When provided a VCF, the identity check looks at the PL, GL and GT fields (in that order) and uses the first one that it finds.

  • Field Details

    • INPUT

      @Argument(shortName="I", doc="Input file SAM/BAM/CRAM or VCF. If a VCF is used, it must have at least one sample. If there are more than one samples in the VCF, the parameter OBSERVED_SAMPLE_ALIAS must be provided in order to indicate which sample\'s data to use. If there are no samples in the VCF, an exception will be thrown.") public String INPUT
    • OBSERVED_SAMPLE_ALIAS

      @Argument(optional=true, doc="If the input is a VCF, this parameters used to select which sample\'s data in the VCF to use.") public String OBSERVED_SAMPLE_ALIAS
    • OUTPUT

      @Argument(shortName="O", doc="The base prefix of output files to write. The summary metrics will have the file extension \'.fingerprinting_summary_metrics\' and the detail metrics will have the extension \'.fingerprinting_detail_metrics\'.", mutex={"SUMMARY_OUTPUT","DETAIL_OUTPUT"}) public String OUTPUT
    • SUMMARY_OUTPUT

      @Argument(shortName="S", doc="The text file to which to write summary metrics.", mutex="OUTPUT") public File SUMMARY_OUTPUT
    • DETAIL_OUTPUT

      @Argument(shortName="D", doc="The text file to which to write detail metrics.", mutex="OUTPUT") public File DETAIL_OUTPUT
    • GENOTYPES

      @Argument(shortName="G", doc="File of genotypes (VCF) to be used in comparison.

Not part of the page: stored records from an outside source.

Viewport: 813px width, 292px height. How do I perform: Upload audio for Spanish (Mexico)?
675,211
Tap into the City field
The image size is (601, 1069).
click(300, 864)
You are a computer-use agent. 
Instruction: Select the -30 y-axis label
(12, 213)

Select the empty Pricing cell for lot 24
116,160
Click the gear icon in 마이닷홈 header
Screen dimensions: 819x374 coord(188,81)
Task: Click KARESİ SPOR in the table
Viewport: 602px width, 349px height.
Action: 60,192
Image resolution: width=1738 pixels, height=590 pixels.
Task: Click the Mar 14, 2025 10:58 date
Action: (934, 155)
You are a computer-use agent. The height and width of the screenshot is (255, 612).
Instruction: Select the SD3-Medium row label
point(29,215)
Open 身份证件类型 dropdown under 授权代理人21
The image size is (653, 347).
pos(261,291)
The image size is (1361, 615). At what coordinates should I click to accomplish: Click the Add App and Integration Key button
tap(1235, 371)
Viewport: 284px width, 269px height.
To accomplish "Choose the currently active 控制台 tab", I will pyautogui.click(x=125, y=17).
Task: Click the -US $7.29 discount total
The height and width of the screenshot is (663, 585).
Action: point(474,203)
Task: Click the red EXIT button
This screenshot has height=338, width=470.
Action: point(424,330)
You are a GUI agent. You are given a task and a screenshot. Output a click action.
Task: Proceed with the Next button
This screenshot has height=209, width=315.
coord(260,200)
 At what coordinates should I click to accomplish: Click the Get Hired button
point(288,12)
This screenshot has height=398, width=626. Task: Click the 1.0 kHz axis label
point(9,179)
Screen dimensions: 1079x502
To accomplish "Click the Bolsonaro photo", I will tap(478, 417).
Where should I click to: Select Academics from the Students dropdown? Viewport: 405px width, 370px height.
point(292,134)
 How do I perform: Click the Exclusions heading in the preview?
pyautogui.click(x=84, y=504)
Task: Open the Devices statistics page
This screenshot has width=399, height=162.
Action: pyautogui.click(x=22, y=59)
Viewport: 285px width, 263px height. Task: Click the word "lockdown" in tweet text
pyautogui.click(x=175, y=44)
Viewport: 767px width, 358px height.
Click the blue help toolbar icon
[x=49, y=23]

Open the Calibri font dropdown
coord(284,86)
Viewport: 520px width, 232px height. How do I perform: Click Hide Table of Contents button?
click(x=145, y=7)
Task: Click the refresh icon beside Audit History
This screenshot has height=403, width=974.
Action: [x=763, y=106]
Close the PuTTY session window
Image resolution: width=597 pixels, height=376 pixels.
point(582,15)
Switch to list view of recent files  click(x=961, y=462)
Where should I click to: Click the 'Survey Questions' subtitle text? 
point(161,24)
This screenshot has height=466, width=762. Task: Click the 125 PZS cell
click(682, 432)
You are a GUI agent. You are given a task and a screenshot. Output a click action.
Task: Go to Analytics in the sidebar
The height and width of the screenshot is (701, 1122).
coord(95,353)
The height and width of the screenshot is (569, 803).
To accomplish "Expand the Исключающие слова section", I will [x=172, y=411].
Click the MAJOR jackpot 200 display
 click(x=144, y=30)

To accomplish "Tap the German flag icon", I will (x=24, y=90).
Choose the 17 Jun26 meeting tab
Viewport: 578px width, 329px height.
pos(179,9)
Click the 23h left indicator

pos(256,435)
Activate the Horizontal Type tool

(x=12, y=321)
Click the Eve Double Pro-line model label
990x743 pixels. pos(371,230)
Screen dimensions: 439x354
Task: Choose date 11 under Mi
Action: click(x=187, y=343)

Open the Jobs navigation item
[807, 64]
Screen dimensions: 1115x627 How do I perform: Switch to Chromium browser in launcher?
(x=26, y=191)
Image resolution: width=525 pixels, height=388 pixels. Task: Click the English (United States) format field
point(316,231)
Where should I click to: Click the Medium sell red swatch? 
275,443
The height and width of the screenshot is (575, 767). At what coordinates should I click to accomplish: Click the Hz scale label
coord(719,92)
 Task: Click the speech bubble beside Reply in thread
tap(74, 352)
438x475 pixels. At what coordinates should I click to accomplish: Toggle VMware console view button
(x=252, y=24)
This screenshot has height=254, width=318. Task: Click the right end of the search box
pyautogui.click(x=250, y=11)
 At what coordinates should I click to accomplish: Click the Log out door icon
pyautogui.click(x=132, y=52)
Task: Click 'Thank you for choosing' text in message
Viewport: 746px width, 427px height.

May contain any number of genotypes; CheckFingerprint will use only those that are usable for fingerprinting.") public String GENOTYPES
    • EXPECTED_SAMPLE_ALIAS

      @Argument(shortName="SAMPLE_ALIAS", optional=true, doc="This parameter can be used to specify which sample\'s genotypes to use from the expected VCF file (the GENOTYPES file). If it is not supplied, the sample name from the input (VCF or BAM read group header) will be used.") public String EXPECTED_SAMPLE_ALIAS
    • HAPLOTYPE_MAP

      @Argument(shortName="H", doc="The file lists a set of SNPs, optionally arranged in high-LD blocks, to be used for fingerprinting. See https://software.broadinstitute.org/gatk/documentation/article?id=9526 for details.") public File HAPLOTYPE_MAP
    • GENOTYPE_LOD_THRESHOLD

      @Argument(shortName="LOD", doc="When counting haplotypes checked and matching, count only haplotypes where the most likely haplotype achieves at least this LOD.") public double GENOTYPE_LOD_THRESHOLD
    • IGNORE_READ_GROUPS

      @Argument(optional=true, shortName="IGNORE_RG", doc="If the input is a SAM/BAM/CRAM, and this parameter is true, treat the entire input BAM as one single read group in the calculation, ignoring RG annotations, and producing a single fingerprint metric for the entire BAM.") public boolean IGNORE_READ_GROUPS
    • EXIT_CODE_WHEN_EXPECTED_SAMPLE_NOT_FOUND

      @Argument(doc="When the expected fingerprint sample is not found in the genotypes file, this exit code is returned.") public int EXIT_CODE_WHEN_EXPECTED_SAMPLE_NOT_FOUND
    • EXIT_CODE_WHEN_NO_VALID_CHECKS

      @Argument(doc="When all LOD score are zero, exit with this value.") public int EXIT_CODE_WHEN_NO_VALID_CHECKS
    • FINGERPRINT_SUMMARY_FILE_SUFFIX

      public static final String FINGERPRINT_SUMMARY_FILE_SUFFIX
      See Also:
    • FINGERPRINT_DETAIL_FILE_SUFFIX

      public static final String FINGERPRINT_DETAIL_FILE_SUFFIX
      See Also:
  • Constructor Details

    • CheckFingerprint

      public CheckFingerprint()
  • Method Details

    • doWork

      protected int doWork()
      Description copied from class: CommandLineProgram
      Do the work after command line has been parsed. RuntimeException may be thrown by this method, and are reported appropriately.
      Specified by:
      doWork in class CommandLineProgram
      Returns:
      program exit status.
    • customCommandLineValidation

      protected String[] customCommandLineValidation()
      Description copied from class: CommandLineProgram
      Put any custom command-line validation in an override of this method. clp is initialized at this point and can be used to print usage and access argv. Any options set by command-line parser can be validated.
      Overrides:
      customCommandLineValidation in class CommandLineProgram
      Returns:
      null if command line is valid. If command line is invalid, returns an array of error message to be written to the appropriate place.